- **Written task**
Put the material from the line containing "The image size" through the line containing "pyautogui.click(x=312, y=307)", both included, into a Markdown table with the columns n and Line. Number each row, and leave out blank lines.

-.-.-

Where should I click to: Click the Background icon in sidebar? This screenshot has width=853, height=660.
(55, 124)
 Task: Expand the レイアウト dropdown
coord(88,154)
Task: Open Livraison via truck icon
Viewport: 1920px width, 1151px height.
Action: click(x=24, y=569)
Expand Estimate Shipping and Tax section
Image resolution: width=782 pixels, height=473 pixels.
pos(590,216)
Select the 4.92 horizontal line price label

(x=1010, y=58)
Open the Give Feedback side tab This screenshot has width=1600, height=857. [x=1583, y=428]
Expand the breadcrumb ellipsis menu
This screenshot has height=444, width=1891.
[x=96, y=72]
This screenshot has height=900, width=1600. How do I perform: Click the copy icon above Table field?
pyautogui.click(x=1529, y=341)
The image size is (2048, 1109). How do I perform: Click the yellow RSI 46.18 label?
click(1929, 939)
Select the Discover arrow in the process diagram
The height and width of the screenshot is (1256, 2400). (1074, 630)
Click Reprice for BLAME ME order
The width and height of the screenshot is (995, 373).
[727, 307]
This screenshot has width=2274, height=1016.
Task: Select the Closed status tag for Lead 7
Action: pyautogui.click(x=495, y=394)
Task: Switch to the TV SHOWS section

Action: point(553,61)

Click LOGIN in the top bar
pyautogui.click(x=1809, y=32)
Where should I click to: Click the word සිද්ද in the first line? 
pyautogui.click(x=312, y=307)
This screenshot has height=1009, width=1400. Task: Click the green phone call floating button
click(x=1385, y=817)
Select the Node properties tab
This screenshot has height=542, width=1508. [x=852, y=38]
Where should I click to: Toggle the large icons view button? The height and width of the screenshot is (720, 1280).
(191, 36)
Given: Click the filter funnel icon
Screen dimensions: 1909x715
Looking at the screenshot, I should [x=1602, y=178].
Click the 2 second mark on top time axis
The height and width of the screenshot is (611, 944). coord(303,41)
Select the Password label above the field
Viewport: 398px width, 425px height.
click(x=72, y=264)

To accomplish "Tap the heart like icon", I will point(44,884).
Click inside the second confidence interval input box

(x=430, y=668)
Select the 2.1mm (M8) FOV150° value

-.-.-

- **Solution below**
| n | Line |
|---|---|
| 1 | The image size is (2048, 1109). How do I perform: Click the yellow RSI 46.18 label? |
| 2 | click(1929, 939) |
| 3 | Select the Discover arrow in the process diagram |
| 4 | The height and width of the screenshot is (1256, 2400). (1074, 630) |
| 5 | Click Reprice for BLAME ME order |
| 6 | The width and height of the screenshot is (995, 373). |
| 7 | [727, 307] |
| 8 | This screenshot has width=2274, height=1016. |
| 9 | Task: Select the Closed status tag for Lead 7 |
| 10 | Action: pyautogui.click(x=495, y=394) |
| 11 | Task: Switch to the TV SHOWS section |
| 12 | Action: point(553,61) |
| 13 | Click LOGIN in the top bar |
| 14 | pyautogui.click(x=1809, y=32) |
| 15 | Where should I click to: Click the word සිද්ද in the first line?  |
| 16 | pyautogui.click(x=312, y=307) |